いいや、こいつの事で負けたくない。私はイザヨイさん以上にディックが好きだ。
ディックになら、この身をささげてもいいくらいに。
「あんたの不調の原因、私聞いたから。勝手に私を殺してんじゃないわよ」
私は生きている。ほら、手を握ってあげるから感じなさい。
「私の手は暖かいでしょ、ちゃんと触れるでしょ。私はあんたの隣に、確かにいるんだから」
「……うん」
「それでも不安や心配があるって言うなら……ほら、こっち」
ディックの腕を引いて、一緒に倒れる。丁度押し倒される形になって、少しドキドキしてきた。
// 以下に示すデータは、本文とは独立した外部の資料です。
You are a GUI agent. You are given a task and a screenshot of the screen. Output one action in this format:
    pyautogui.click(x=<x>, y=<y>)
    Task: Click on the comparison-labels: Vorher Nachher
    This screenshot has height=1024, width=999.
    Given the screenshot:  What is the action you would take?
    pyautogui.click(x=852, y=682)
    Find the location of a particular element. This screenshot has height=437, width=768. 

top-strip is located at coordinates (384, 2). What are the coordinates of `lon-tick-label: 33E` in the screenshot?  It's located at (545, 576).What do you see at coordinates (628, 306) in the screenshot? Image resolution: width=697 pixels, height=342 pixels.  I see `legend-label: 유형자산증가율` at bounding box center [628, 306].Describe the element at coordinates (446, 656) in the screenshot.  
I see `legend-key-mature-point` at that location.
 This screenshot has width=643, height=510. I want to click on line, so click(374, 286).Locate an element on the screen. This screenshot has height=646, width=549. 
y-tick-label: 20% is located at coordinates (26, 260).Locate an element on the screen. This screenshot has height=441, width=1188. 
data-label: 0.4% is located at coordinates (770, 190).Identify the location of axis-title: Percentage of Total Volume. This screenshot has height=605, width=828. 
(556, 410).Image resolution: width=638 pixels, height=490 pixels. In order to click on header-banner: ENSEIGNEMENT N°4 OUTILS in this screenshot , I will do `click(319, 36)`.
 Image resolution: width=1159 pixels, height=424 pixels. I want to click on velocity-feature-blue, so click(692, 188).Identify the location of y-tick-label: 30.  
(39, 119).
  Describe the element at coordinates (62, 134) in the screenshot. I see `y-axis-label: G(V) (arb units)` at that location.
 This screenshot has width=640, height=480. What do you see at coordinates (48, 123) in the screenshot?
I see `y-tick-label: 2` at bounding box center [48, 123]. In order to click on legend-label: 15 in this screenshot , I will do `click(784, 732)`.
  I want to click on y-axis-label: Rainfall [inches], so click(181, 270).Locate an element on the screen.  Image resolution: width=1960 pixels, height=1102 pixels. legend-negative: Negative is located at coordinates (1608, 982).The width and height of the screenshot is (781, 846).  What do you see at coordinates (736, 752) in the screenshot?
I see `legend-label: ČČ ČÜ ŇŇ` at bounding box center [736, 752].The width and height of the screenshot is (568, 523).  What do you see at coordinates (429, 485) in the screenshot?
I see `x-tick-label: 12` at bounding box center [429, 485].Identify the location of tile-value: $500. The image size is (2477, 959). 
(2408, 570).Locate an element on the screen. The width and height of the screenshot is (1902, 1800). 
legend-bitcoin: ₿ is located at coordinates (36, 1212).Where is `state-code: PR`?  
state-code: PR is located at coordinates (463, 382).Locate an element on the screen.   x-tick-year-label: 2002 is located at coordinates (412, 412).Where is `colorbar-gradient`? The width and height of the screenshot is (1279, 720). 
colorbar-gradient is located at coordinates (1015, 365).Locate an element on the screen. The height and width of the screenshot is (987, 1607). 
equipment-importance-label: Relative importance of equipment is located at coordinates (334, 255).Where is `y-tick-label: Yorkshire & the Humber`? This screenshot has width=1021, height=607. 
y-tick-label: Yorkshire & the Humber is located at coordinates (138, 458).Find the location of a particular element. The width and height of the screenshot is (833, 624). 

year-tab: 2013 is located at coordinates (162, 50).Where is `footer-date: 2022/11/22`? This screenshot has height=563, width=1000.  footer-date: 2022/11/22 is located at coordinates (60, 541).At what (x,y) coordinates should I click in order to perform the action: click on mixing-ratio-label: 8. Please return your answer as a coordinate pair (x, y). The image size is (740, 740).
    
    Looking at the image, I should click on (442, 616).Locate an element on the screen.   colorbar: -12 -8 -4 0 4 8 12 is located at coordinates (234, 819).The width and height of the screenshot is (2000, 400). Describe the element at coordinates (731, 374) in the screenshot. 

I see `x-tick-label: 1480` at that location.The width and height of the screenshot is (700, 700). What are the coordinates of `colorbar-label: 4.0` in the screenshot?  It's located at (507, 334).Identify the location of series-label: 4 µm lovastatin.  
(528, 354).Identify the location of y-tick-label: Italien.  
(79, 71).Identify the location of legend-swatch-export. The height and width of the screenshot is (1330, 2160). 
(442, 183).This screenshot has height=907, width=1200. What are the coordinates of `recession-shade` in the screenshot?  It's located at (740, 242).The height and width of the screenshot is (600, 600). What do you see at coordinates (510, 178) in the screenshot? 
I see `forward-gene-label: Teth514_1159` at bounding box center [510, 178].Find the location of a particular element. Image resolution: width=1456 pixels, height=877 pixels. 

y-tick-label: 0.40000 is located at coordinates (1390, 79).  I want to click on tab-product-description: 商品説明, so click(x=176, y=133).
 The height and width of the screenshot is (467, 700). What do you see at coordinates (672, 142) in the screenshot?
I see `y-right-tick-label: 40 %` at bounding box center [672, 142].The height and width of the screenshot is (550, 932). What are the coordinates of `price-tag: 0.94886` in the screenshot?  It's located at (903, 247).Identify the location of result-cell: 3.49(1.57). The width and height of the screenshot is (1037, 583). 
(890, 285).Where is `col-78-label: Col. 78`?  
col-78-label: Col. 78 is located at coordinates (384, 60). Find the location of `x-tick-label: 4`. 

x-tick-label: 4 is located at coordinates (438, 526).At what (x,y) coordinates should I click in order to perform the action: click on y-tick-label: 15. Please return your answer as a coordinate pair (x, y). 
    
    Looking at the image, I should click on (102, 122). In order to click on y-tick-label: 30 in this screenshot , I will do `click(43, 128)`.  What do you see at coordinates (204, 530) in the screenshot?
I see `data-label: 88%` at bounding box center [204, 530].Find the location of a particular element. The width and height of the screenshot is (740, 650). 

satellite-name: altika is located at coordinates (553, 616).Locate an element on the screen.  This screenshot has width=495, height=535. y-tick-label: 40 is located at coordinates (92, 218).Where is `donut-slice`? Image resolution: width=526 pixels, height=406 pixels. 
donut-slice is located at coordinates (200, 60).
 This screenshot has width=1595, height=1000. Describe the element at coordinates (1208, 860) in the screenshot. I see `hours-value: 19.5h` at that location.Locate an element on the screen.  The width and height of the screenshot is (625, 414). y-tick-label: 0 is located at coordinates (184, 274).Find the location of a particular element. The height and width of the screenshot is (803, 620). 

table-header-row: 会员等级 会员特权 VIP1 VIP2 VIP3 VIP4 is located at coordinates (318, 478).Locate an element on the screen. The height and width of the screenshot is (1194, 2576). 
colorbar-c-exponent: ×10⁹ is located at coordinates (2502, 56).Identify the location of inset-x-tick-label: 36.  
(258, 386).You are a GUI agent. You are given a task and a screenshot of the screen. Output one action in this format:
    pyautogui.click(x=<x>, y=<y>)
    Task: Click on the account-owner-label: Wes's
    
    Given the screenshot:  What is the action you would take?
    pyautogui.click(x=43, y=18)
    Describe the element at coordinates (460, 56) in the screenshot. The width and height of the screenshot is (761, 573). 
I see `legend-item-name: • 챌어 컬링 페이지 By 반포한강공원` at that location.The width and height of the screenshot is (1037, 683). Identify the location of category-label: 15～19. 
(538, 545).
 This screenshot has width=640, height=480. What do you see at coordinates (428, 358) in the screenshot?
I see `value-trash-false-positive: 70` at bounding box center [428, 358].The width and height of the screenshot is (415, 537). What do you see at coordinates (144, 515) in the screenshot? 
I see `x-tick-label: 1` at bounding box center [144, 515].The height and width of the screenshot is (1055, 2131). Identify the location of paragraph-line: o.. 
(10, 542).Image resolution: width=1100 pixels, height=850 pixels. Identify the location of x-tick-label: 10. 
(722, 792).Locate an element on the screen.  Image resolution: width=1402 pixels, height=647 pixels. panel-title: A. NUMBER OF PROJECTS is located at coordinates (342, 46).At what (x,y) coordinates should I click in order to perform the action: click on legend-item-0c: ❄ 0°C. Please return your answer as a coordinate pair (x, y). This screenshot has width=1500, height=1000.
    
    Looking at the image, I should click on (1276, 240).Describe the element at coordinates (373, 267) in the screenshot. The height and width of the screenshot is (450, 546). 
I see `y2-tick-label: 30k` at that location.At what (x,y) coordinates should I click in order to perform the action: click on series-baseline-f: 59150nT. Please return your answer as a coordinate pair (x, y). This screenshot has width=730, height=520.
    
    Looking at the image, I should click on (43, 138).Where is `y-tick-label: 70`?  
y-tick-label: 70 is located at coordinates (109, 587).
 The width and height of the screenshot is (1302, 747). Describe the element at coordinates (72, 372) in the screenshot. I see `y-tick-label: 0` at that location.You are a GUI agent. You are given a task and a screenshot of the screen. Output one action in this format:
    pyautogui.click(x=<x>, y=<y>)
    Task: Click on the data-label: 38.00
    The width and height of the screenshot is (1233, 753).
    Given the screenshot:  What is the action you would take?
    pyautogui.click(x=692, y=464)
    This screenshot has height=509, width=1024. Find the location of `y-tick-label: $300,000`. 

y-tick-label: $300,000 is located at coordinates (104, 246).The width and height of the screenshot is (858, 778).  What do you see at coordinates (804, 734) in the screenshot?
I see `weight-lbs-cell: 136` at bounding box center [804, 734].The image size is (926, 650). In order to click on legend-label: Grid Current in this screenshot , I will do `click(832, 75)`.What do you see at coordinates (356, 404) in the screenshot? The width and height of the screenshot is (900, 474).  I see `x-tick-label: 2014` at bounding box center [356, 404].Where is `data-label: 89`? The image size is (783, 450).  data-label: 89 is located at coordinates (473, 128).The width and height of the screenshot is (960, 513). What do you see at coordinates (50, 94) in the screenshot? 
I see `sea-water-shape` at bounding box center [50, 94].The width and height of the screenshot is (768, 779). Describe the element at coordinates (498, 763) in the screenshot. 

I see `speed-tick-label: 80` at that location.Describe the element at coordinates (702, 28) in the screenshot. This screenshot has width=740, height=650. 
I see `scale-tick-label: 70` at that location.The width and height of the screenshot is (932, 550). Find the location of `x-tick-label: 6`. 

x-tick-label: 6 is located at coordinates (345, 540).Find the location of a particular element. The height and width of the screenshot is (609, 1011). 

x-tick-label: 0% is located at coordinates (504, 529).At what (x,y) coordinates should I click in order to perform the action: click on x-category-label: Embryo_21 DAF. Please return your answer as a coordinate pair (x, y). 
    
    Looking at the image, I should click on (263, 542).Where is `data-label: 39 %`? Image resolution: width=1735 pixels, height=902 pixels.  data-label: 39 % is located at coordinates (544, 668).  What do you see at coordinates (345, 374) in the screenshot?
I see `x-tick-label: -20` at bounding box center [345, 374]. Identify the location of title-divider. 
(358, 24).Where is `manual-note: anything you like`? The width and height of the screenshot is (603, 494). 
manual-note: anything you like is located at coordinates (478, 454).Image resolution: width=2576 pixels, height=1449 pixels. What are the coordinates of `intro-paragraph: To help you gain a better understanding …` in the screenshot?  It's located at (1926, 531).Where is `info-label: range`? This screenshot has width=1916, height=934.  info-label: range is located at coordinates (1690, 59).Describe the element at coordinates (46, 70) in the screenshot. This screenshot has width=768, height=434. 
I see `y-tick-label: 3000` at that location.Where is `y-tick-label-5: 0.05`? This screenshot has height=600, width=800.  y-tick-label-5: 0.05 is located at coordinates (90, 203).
「あんたに私の全部をあげる。あんたの中にある不安や恐怖を、全部まとめて私が食べてやるから……ほら、来なさい」
「シラヌイ……っ!」
その晩、私は初めてサキュバスとして一夜を過ごした。
無我夢中で、頭の中がはじけて、何をしたのか覚えていない。けど、
女として、人生一番の幸福を感じた事だけは、はっきりと覚えていた。